Passage given

---*---

Re: [PATCH 1/1] mm/vmscan: avoid split PMD-mapped THP during shrink_folio_list()

From: David Hildenbrand
Date: Wed Apr 17 2024 - 11:02:38 EST

Next message: Michael Walle: "Re: [PATCH v1 0/6] mtd: spi-nor: spring cleaning"
Previous message: Salil Mehta: "RE: [PATCH v5 03/18] ACPI: processor: Register deferred CPUs from acpi_processor_get_info()"
In reply to: Lance Yang: "[PATCH 1/1] mm/vmscan: avoid split PMD-mapped THP during shrink_folio_list()"
Next in thread: Lance Yang: "Re: [PATCH 1/1] mm/vmscan: avoid split PMD-mapped THP during shrink_folio_list()"
Messages sorted by: [ date ] [ thread ] [ subject ] [ author ]

On 17.04.24 16:11, Lance Yang wrote:

When the user no longer requires the pages, they would use madvise(madv_free)
to mark the pages as lazy free. IMO, they would not typically rewrite to the
given range.

At present, a PMD-mapped THP marked as lazyfree during shrink_folio_list()
is unconditionally split, which may be unnecessary. If the THP is exclusively
mapped and clean, and the PMD associated with it is also clean, then we can
attempt to remove the PMD mapping from it. This change will improve the
efficiency of memory reclamation in this case.

On an Intel i5 CPU, reclaiming 1GiB of PMD-mapped THPs using
mem_cgroup_force_empty() results in the following runtimes in seconds
(shorter is better):

--------------------------------------------
| Old | New | Change |
--------------------------------------------
| 0.683426 | 0.049197 | -92.80% |
--------------------------------------------

Signed-off-by: Lance Yang <ioworker0@xxxxxxxxx>
---
include/linux/huge_mm.h | 1 +
include/linux/rmap.h | 1 +
mm/huge_memory.c | 2 +-
mm/rmap.c | 81 +++++++++++++++++++++++++++++++++++++++++
mm/vmscan.c | 7 ++++
5 files changed, 91 insertions(+), 1 deletion(-)

---*---

Goals
1. In the listing, arrange everything from the line containing "Given: Expand the hamburger navigation menu" down to the line containing "The image size is (864, 648)." as a numbered list, skipping any blank lines.
2. Pick up the reply about the vmscan THP patch at its last line and continue it.

(Portion of a data file)
---*---

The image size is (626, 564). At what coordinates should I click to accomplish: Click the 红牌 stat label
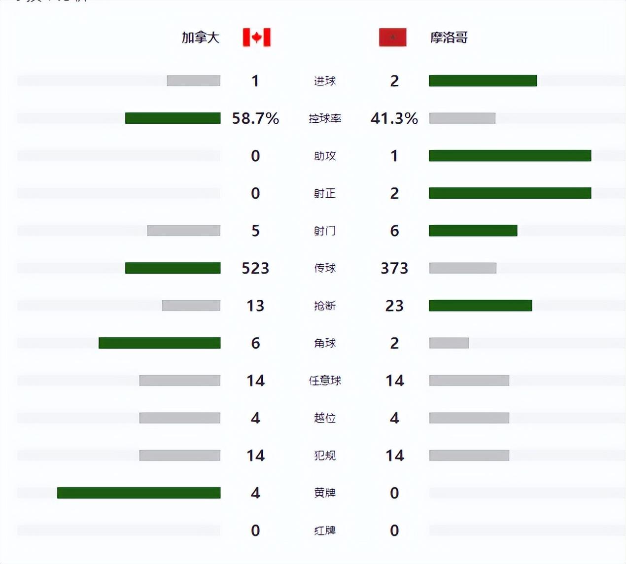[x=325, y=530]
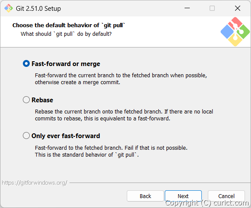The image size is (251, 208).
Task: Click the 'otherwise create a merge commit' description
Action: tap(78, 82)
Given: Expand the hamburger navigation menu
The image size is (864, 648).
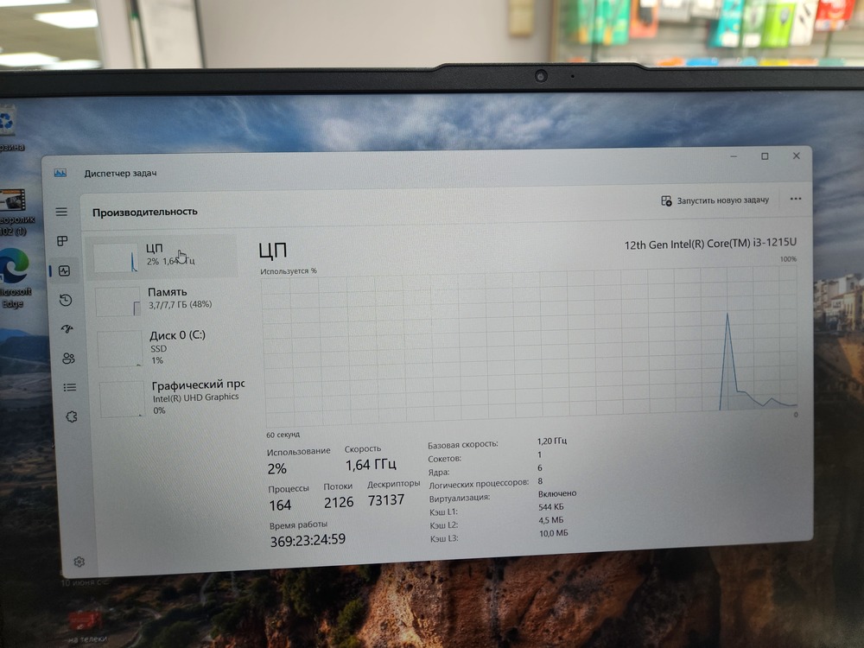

---*---

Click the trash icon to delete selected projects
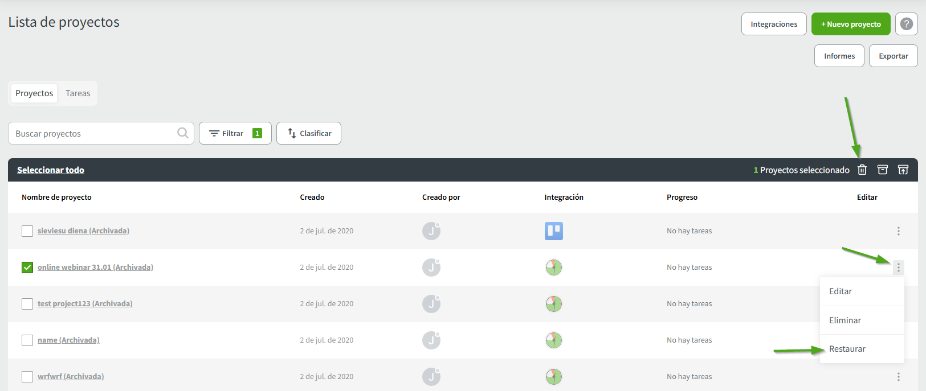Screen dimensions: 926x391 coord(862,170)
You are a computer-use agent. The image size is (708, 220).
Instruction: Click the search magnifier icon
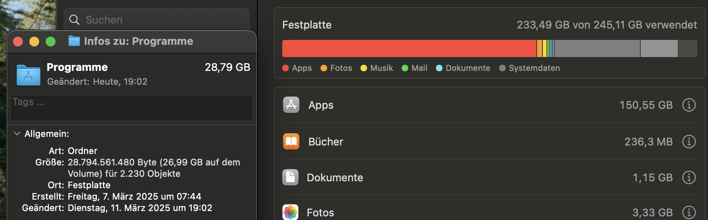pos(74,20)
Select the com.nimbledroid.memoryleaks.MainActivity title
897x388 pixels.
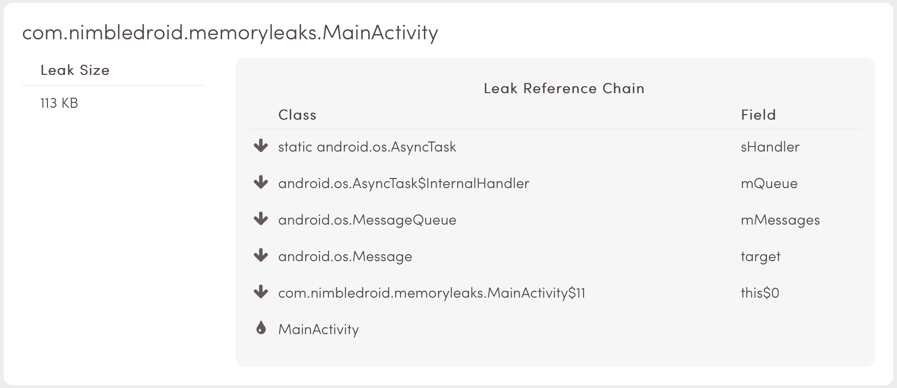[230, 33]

---*---

Written answers
1.
1. Given: Expand the hamburger navigation menu
2. The image size is (864, 648).

2.
diff --git a/include/linux/huge_mm.h b/include/linux/huge_mm.h
index 7cd07b83a3d0..02a71c05f68a 100644
--- a/include/linux/huge_mm.h
+++ b/include/linux/huge_mm.h
@@ -36,6 +36,7 @@ bool move_huge_pmd(struct vm_area_struct *vma, unsigned long old_addr,
int change_huge_pmd(struct mmu_gather *tlb, struct vm_area_struct *vma,
pmd_t *pmd, unsigned long addr, pgprot_t newprot,
unsigned long cp_flags);
+inline void zap_deposited_table(struct mm_struct *mm, pmd_t *pmd);
vm_fault_t vmf_insert_pfn_pmd(struct vm_fault *vmf, pfn_t pfn, bool write);
vm_fault_t vmf_insert_pfn_pud(struct vm_fault *vmf, pfn_t pfn, bool write);
diff --git a/include/linux/rmap.h b/include/linux/rmap.h
index 0f906dc6d280..8c2f45713351 100644
--- a/include/linux/rmap.h
+++ b/include/linux/rmap.h
@@ -100,6 +100,7 @@ enum ttu_flags {
* do a final flush if necessary */
TTU_RMAP_LOCKED = 0x80, /* do not grab rmap lock:
* caller holds it */
+ TTU_LAZYFREE_THP = 0x100, /* avoid split PMD-mapped THP */
};
#ifdef CONFIG_MMU
diff --git a/mm/huge_memory.c b/mm/huge_memory.c
index 58f2c4745d80..309fba9624c2 100644
--- a/mm/huge_memory.c
+++ b/mm/huge_memory.c
@@ -1801,7 +1801,7 @@ bool madvise_free_huge_pmd(struct mmu_gather *tlb, struct vm_area_struct *vma,
return ret;
}
-static inline void zap_deposited_table(struct mm_struct *mm, pmd_t *pmd)
+inline void zap_deposited_table(struct mm_struct *mm, pmd_t *pmd)
{
pgtable_t pgtable;
diff --git a/mm/rmap.c b/mm/rmap.c
index 2608c40dffad..4994f9e402d4 100644
--- a/mm/rmap.c
+++ b/mm/rmap.c
@@ -77,6 +77,7 @@
#include <linux/mm_inline.h>
#include <asm/tlbflush.h>
+#include <asm/tlb.h>
#define CREATE_TRACE_POINTS
#include <trace/events/tlb.h>
@@ -1606,6 +1607,80 @@ void folio_remove_rmap_pmd(struct folio *folio, struct page *page,
#endif
}
+static bool __try_to_unmap_lazyfree_thp(struct vm_area_struct *vma,
+ unsigned long address,
+ struct folio *folio)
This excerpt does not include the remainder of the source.